Problem to work on:
Scan the material for the string "chart" and copy out every line in which it occurs.

Listed records:
==============================

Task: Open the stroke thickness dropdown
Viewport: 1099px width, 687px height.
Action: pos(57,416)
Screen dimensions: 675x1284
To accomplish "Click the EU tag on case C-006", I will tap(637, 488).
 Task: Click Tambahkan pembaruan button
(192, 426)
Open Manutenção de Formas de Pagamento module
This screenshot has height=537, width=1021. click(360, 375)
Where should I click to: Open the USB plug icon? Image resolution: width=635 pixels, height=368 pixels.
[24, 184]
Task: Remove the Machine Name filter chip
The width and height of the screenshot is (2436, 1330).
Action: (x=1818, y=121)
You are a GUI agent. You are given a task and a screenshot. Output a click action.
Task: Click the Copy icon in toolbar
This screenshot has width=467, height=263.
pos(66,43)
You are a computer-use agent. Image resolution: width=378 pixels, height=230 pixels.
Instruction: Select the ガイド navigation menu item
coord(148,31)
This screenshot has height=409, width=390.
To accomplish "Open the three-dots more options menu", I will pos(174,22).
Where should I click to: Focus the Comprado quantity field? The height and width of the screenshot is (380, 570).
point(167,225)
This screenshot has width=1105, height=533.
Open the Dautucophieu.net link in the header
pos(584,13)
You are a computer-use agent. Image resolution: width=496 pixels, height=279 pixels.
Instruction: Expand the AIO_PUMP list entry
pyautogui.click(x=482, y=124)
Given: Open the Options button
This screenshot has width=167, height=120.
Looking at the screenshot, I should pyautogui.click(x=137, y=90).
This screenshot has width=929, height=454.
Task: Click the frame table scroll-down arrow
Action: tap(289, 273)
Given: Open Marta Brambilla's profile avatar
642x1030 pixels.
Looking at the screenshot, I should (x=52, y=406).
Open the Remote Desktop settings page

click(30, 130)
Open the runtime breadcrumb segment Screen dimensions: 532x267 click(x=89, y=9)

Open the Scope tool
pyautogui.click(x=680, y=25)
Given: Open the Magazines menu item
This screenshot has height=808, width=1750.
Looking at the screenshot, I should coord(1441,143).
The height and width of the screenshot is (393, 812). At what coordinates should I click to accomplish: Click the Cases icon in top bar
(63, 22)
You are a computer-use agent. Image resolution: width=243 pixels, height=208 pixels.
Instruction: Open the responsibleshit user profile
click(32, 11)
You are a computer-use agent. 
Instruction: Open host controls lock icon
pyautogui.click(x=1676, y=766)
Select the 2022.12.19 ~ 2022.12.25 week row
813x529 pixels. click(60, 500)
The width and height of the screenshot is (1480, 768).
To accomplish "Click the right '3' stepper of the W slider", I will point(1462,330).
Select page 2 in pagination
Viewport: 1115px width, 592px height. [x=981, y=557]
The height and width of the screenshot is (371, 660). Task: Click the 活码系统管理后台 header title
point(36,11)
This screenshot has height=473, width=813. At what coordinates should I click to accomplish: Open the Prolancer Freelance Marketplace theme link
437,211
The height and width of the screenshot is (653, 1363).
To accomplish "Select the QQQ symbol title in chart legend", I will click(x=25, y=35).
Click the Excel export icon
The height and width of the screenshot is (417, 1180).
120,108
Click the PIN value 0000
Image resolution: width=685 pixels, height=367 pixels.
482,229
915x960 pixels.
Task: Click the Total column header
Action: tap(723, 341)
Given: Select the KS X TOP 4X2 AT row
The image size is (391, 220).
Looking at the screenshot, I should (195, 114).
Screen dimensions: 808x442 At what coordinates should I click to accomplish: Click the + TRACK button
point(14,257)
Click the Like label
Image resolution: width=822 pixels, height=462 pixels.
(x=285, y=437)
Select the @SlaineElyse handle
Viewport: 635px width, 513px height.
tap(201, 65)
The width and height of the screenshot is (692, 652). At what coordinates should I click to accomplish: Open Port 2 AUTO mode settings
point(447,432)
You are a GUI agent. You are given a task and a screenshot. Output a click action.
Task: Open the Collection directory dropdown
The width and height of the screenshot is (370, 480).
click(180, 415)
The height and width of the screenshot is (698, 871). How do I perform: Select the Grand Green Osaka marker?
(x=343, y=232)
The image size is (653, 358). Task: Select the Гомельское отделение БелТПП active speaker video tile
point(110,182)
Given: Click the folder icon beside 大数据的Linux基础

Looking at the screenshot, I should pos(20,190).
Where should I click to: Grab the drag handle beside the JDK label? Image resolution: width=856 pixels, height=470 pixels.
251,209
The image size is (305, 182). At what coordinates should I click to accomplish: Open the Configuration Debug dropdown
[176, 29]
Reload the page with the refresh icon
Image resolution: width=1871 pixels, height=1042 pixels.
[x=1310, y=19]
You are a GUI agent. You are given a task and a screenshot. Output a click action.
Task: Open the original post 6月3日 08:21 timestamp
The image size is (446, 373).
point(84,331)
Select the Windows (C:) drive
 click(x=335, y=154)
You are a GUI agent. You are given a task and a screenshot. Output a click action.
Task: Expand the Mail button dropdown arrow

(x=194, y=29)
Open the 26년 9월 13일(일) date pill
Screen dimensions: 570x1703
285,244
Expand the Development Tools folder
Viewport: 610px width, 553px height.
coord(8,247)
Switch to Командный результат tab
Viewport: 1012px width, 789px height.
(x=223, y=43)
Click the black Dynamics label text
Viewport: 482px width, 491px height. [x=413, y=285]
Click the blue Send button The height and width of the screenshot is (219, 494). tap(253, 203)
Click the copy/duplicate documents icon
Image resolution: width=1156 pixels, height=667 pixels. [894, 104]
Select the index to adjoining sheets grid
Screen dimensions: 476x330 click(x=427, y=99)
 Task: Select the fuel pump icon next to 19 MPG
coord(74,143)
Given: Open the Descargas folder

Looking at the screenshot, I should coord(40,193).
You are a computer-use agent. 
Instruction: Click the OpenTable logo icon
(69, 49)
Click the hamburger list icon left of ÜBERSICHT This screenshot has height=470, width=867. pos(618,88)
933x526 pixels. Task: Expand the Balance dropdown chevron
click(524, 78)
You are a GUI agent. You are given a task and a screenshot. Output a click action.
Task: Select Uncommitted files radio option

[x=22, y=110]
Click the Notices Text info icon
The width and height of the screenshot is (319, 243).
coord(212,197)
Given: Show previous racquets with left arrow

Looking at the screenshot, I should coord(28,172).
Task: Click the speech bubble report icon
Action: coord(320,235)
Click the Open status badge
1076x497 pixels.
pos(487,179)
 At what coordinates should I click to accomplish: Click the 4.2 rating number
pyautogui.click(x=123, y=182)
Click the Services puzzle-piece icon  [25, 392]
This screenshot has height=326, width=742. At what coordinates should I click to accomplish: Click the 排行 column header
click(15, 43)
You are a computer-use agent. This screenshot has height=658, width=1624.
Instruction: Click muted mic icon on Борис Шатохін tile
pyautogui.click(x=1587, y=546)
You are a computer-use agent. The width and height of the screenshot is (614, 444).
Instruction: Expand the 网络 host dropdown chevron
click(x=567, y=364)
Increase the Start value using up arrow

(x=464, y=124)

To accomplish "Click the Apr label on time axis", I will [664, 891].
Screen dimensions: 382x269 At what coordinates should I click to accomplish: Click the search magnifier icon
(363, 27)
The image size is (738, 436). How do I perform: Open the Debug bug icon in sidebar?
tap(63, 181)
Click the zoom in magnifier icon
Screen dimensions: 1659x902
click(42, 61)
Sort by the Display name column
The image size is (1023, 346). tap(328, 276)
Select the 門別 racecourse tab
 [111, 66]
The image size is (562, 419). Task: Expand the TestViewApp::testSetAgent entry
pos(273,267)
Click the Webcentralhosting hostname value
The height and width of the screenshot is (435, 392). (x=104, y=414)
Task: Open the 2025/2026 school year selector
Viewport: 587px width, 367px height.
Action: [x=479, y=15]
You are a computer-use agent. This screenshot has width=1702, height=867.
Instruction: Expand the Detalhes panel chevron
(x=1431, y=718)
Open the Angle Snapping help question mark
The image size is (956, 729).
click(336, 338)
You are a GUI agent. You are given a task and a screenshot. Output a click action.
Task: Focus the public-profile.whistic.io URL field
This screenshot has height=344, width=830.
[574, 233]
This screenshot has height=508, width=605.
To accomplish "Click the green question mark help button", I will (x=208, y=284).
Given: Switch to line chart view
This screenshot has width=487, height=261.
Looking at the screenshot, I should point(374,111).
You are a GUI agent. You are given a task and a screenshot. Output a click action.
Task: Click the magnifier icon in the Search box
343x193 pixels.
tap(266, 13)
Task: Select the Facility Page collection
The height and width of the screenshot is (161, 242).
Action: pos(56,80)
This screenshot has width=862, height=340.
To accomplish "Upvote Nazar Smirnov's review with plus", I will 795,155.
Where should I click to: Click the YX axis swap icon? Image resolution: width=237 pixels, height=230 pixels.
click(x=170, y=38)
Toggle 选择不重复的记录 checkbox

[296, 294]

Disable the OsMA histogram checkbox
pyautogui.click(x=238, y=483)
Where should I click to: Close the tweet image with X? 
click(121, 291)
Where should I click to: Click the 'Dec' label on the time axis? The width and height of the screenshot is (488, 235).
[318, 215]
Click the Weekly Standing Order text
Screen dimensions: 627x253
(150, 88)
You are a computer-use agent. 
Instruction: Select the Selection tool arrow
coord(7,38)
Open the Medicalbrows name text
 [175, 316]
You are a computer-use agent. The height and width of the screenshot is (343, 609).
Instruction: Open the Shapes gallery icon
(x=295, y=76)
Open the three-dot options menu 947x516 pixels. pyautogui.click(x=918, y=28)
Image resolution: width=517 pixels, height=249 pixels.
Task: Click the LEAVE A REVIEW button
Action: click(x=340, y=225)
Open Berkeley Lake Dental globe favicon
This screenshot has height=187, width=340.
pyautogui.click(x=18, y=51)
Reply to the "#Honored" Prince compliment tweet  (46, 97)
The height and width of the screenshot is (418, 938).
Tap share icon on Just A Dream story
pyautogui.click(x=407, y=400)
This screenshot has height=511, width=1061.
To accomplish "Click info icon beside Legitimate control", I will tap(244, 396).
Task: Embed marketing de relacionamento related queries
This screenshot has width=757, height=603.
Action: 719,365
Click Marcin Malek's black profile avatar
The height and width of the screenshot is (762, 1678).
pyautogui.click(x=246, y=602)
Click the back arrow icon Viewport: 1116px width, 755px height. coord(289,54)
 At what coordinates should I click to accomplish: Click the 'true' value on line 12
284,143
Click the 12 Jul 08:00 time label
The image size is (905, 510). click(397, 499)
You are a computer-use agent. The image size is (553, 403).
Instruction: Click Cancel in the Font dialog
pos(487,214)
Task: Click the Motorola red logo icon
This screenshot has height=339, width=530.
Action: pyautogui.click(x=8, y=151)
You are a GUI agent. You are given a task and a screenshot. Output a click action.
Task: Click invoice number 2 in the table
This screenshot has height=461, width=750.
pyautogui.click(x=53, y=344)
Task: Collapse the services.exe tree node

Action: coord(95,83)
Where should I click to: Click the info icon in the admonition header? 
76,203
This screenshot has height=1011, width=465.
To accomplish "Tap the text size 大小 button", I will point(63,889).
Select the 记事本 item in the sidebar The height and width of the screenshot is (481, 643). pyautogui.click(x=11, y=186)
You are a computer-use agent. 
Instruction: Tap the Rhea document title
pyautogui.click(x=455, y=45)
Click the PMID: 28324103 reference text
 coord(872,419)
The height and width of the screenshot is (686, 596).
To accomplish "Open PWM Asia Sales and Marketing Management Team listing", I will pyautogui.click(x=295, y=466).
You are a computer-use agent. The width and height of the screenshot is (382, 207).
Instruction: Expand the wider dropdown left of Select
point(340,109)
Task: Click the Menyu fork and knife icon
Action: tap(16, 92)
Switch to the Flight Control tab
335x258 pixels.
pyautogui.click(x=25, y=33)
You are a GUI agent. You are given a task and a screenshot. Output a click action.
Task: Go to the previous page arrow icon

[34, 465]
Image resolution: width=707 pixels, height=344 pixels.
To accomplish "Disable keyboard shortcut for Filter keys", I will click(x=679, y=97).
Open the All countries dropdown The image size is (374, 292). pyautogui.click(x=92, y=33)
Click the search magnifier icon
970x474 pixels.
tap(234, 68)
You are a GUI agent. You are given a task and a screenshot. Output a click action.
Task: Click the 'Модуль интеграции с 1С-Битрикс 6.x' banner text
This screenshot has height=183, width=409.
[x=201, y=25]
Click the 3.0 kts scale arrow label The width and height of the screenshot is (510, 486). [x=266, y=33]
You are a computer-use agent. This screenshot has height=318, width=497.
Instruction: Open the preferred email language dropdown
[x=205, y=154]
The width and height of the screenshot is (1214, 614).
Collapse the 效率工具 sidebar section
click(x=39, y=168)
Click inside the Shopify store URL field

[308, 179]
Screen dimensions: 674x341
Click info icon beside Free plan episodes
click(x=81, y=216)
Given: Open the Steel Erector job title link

==============================

Result:
To accomplish "Select the QQQ symbol title in chart legend", I will click(x=25, y=35).
Given: Switch to line chart view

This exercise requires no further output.